Le racisme, conçu comme un type particulier de rapport social, maintient le statu quo de classe

Malgré ces remarquables exceptions, beaucoup se heurtent (comme un rappel à l’ordre de classe) à un plafond de verre. Ils et elles se retrouvent cantonné·e·s à certains segments d’un marché du travail organisé et stratifié en fonction des représentations associés aux différents groupes d’origine. Ainsi semble-t-il plus ou moins « naturel » de trouver des personnes « noires » occupant telle ou telle fonction. Le racisme, conçu comme un type particulier de rapport social, tend donc globalement à maintenir le statu quo de classe. Il s’exprime symboliquement par du mépris, mais surtout par de la discrimination qui permet de contrôler la mobilité sociale et sauvegarder un ordre social basé sur « la race ».
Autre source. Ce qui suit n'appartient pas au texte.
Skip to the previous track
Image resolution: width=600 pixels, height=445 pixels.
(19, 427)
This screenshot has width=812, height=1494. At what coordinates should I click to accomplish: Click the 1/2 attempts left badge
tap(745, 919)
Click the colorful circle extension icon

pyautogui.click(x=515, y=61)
Un tombereau d’injures racistes s’est abattu sur la Garde des Sceaux Christiane Taubira, seule femme noire à ce jour à avoir exercé un ministère régalien en France. Cela nous rappelle qu’à tout moment et quelle que soit la fonction qu’elles occupent, les personnes racisées peuvent être évaluées, discréditées et globalement tenues pour comptables de leurs actions au nom de leur couleur et des stéréotypes qui y sont accolés.